Urteil vom Landgericht Arnsberg - 2 O 262/15
Tenor
Der Beklagte wird verurteilt, bei Meidung eines Ordnungsgeldes für jeden Fall der Zuwiderhandlung bis zu einer Höhe von 250.000,00 € oder einer Ordnungshaft bis zu 6 Monaten es zu unterlassen, die Berufsbezeichnung Architekt insbesondere auch in der Form „Arch. Dipl. Ing. (TU)“ zu führen.
Der Beklagte wird darüber hinaus verurteilt, an die Klägerin außergerichtliche Kosten in Höhe von 1.171,67 € nebst Zinsen in Höhe von 5 Prozentpunkten über dem Basiszinssatz seit dem 28.05.2015 zu zahlen.
Im Übrigen wird die Klage abgewiesen.
Die Kosten des Rechtsstreits werden dem Beklagten auferlegt.
Das Urteil ist gegen Sicherheitsleitung in Höhe von 110 % des zu vollstreckenden Betrages vorläufig vollstreckbar.
1
Tatbestand:
2Die Klägerin macht als Architektenkammer Nordrhein-Westfalen und als Körperschaft des öffentlichen Rechts einen Anspruch gegen den Beklagten auf Unterlassung einer E-Mail Signatur geltend.
3Mit Zeugnis der technischen Universität Berlin vom 15. Juni 1978 bestand der Beklagte die Diplomhauptprüfung in der Studienrichtung Architektur. Seit 1978 ist der Beklagte selbstständig und firmiert seit dieser Zeit unter der Bezeichnung „Planungsbüro U“. Er war jahrelang Mitglied der Architektenkammer, beendete seine Mitgliedschaft jedoch nach Streitigkeiten mit dem Versorgungswerk der Kammer.
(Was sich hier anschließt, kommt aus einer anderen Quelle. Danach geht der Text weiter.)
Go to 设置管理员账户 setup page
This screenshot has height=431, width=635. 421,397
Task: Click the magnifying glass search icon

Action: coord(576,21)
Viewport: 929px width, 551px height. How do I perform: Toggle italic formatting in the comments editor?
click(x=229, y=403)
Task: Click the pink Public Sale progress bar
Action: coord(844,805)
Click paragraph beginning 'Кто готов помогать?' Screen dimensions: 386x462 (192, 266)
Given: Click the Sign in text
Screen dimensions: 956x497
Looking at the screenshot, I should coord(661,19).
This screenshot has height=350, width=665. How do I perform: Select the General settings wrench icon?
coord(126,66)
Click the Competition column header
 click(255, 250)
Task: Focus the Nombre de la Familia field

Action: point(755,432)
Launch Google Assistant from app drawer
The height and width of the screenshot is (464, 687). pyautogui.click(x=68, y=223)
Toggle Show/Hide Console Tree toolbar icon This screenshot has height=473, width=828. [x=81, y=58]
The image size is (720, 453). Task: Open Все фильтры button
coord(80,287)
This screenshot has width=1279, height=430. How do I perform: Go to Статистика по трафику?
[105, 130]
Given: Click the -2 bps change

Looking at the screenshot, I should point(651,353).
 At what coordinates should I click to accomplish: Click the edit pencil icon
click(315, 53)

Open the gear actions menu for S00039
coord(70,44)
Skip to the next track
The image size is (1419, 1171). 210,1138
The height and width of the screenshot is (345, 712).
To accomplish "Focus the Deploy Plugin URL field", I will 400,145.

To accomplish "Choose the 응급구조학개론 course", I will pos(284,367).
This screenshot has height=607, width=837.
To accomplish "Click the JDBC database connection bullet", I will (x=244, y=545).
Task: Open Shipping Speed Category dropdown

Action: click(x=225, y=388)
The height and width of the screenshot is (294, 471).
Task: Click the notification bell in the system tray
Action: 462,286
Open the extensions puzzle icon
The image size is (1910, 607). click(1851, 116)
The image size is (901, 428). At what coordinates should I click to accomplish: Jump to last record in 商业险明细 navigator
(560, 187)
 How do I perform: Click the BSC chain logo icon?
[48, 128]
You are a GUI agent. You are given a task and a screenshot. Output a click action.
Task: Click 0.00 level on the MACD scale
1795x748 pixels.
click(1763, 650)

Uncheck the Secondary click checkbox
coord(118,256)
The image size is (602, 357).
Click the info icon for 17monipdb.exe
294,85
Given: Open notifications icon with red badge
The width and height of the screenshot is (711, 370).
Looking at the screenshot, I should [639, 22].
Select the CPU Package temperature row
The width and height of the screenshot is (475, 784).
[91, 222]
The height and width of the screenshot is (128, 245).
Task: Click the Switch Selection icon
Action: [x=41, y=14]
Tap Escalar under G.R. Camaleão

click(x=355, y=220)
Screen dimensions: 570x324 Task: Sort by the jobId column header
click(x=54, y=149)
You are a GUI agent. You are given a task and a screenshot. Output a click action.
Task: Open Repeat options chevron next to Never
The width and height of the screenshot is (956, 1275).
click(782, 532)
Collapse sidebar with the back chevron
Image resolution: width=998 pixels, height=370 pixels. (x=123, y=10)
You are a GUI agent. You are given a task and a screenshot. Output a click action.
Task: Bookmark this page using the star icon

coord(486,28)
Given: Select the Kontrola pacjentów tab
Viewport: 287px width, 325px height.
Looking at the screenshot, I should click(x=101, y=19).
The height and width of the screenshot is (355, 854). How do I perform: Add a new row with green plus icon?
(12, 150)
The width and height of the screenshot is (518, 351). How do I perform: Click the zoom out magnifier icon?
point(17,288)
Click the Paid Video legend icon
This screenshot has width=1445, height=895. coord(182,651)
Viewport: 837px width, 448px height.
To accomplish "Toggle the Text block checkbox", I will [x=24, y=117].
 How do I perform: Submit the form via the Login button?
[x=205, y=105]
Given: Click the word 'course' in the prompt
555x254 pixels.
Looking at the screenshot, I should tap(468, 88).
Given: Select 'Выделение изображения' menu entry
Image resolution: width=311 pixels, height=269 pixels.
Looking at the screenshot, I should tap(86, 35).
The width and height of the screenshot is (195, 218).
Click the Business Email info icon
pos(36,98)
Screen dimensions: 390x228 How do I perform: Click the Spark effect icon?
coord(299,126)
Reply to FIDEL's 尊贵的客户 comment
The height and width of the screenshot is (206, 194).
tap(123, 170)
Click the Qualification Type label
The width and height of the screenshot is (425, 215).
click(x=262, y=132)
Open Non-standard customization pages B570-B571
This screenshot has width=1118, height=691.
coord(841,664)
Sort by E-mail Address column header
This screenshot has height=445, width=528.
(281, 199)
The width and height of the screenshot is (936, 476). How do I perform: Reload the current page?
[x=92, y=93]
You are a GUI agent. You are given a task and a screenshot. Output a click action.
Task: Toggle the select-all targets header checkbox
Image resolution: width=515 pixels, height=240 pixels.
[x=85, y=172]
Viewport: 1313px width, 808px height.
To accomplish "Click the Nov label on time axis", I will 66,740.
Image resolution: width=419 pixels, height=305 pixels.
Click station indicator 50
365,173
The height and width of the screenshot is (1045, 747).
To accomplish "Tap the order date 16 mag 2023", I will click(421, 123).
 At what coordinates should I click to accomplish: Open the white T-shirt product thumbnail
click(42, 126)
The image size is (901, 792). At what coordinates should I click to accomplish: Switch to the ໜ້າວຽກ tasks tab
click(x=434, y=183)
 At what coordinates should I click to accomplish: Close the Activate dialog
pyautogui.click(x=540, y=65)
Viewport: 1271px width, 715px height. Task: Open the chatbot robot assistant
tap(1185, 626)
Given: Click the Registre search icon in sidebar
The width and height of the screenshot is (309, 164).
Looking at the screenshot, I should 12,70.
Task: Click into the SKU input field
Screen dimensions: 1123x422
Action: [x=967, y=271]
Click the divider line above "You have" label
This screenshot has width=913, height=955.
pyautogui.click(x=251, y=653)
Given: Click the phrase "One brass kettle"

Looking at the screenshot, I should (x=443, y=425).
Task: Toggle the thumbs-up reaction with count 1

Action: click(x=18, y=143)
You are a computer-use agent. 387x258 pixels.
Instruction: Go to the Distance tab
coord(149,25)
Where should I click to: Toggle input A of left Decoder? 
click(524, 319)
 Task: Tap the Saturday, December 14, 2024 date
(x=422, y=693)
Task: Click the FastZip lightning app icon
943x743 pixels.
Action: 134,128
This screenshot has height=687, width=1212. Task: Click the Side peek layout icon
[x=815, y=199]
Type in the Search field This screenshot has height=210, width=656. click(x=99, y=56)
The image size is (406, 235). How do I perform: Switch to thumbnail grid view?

4Bereits im Jahre 2003 führten die Parteien vor dem Landgericht Arnsberg unter dem Aktenzeichen 2 O 283/03 einen Rechtsstreit um die Verwendung einer E-Mail-Adresse und um die Verwendung des Begriffes Architektur. Der Beklagte verwendete seinerzeit die Bezeichnung „Dipl.-Ing. (TU) für Architektur und Stadtbau“. Die Verwendung dieser Bezeichnung durch den Beklagten ist gemäß Urteil des Landgerichts Arnsberg vom 29.10.2003 und Urteil des OLG Hamm vom 13.05.2004 zulässig.
5Mit E-Mail vom 03.03.2015 verwendet der Beklagte nunmehr die Bezeichnung „Arch.Dipl.Ing. (TU)“.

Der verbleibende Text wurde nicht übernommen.